“Rusia siempre ha pedido impulsar las relaciones de asociación entre las cinco naciones del Caspio en las áreas de política, seguridad, economía y protección ambiental, así como en muchos aspectos humanitarios”, puso énfasis el miércoles el presidente ruso, Vladimir Putin.
En su discurso ofrecido en la VI cumbre de países ribereños del mar Caspio, mantenida en Asjabad, capital de Turkmenistán, hizo hincapié en que la estricta adhesión a los principios de la Convención sobre el Estatus Legal del mar Caspio garantizaría la prosperidad de la región.
De acuerdo con el jefe de Estado ruso, las cinco naciones del Caspio, es decir, Rusia, Azerbaiyán, Irán, Kazajistán y Turkmenistán, son responsables de preservar el mar Caspio, así como garantizar el desarrollo regional sostenible.

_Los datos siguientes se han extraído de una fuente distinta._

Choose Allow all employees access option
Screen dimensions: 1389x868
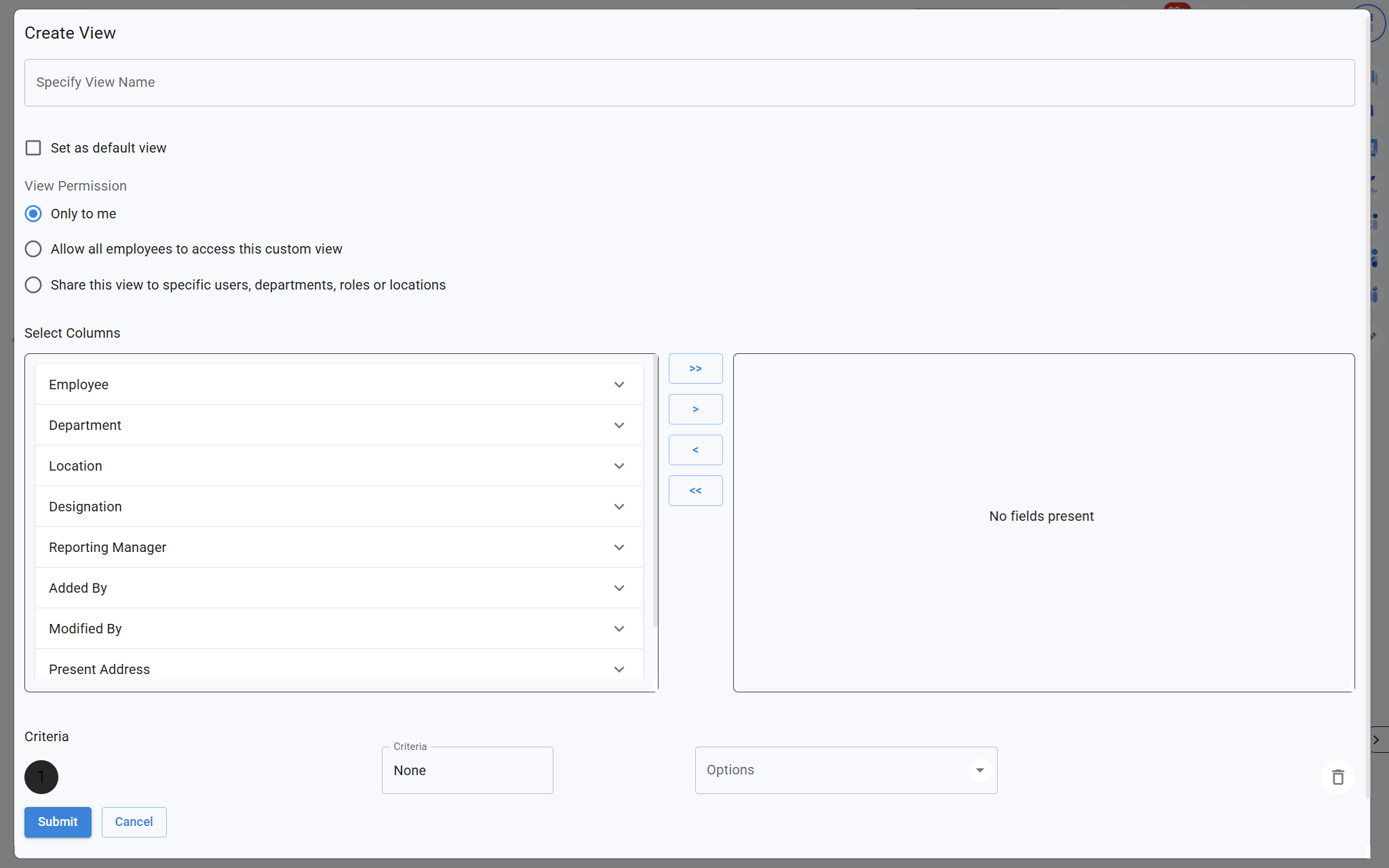click(x=33, y=249)
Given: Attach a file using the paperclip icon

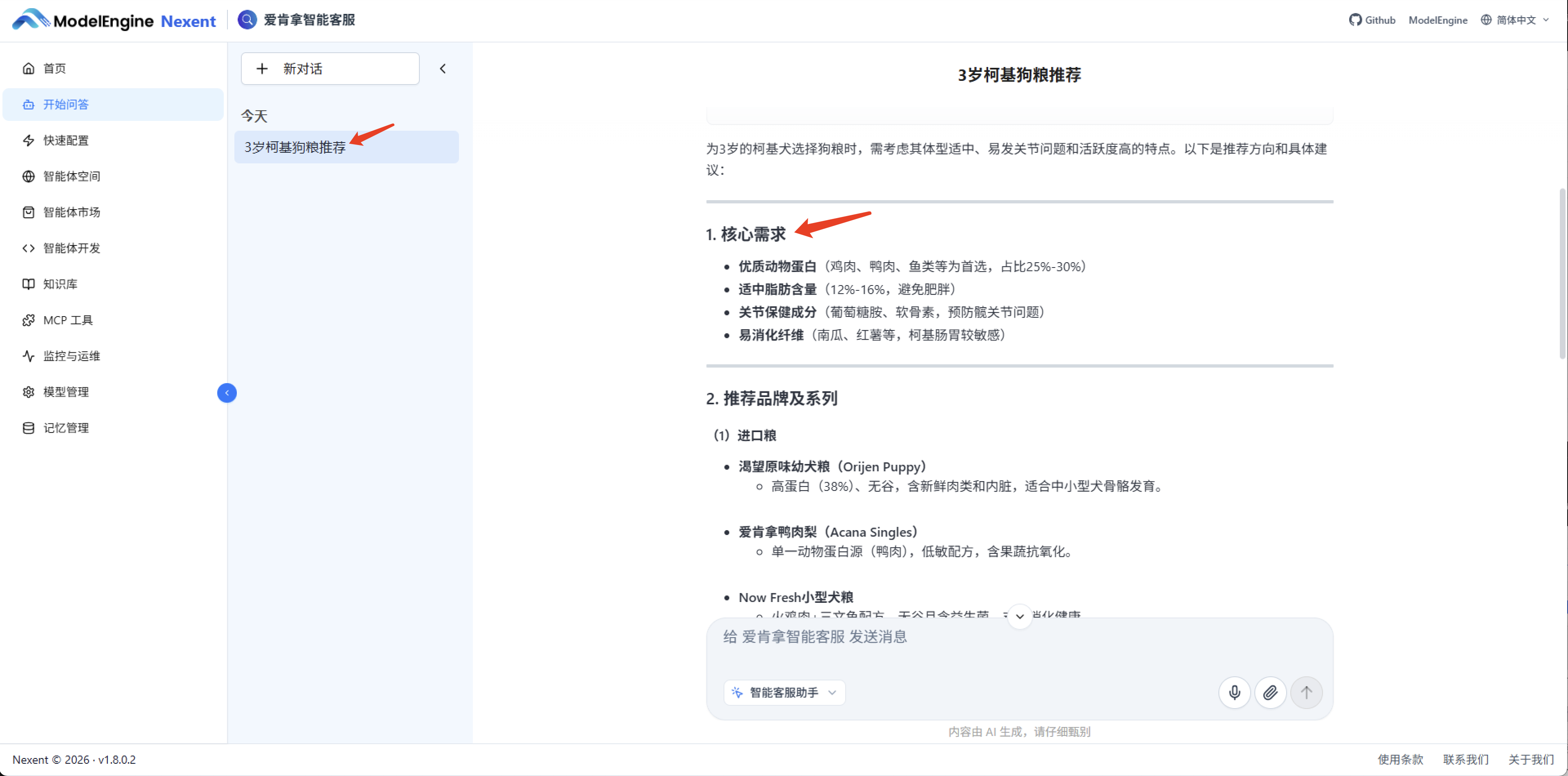Looking at the screenshot, I should pos(1270,692).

En este sentido, el ministro de Asuntos Exteriores del país euroasiático, Serguéi Lavrov, destacó el martes que los líderes de los referidos Estados acordaron acelerar el trabajo sobre el acuerdo para el refuerzo de las medidas de fomento de la confianza y la cooperación militar en el mar Caspio.

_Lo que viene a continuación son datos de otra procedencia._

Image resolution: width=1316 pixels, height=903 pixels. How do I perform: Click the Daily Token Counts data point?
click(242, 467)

Asimismo, el jefe de la Diplomacia de Rusia puntualizó que “cualquier presencia militar de estados que no sean del Caspio ni del litoral aquí está fuera de discusión”.
De hecho, se decidió, según la Convención sobre el estado del mar Caspio, que solo los barcos que lleven una bandera de cualquiera de los países del Caspio pueden navegar en estas aguas, tal y como ha anunciado el canciller ruso.
En la misma línea, el mandatario de Irán, Seyed Ebrahim Raisi, llamó el mismo miércoles a desarrollar las cooperaciones, no solo a fin de mejorar el bienestar de los pueblos de estos países, sino para preservar la independencia, la paz y la estabilidad regionales, además de resolver los problemas de la zona a través de colaboración de los propios países de la región.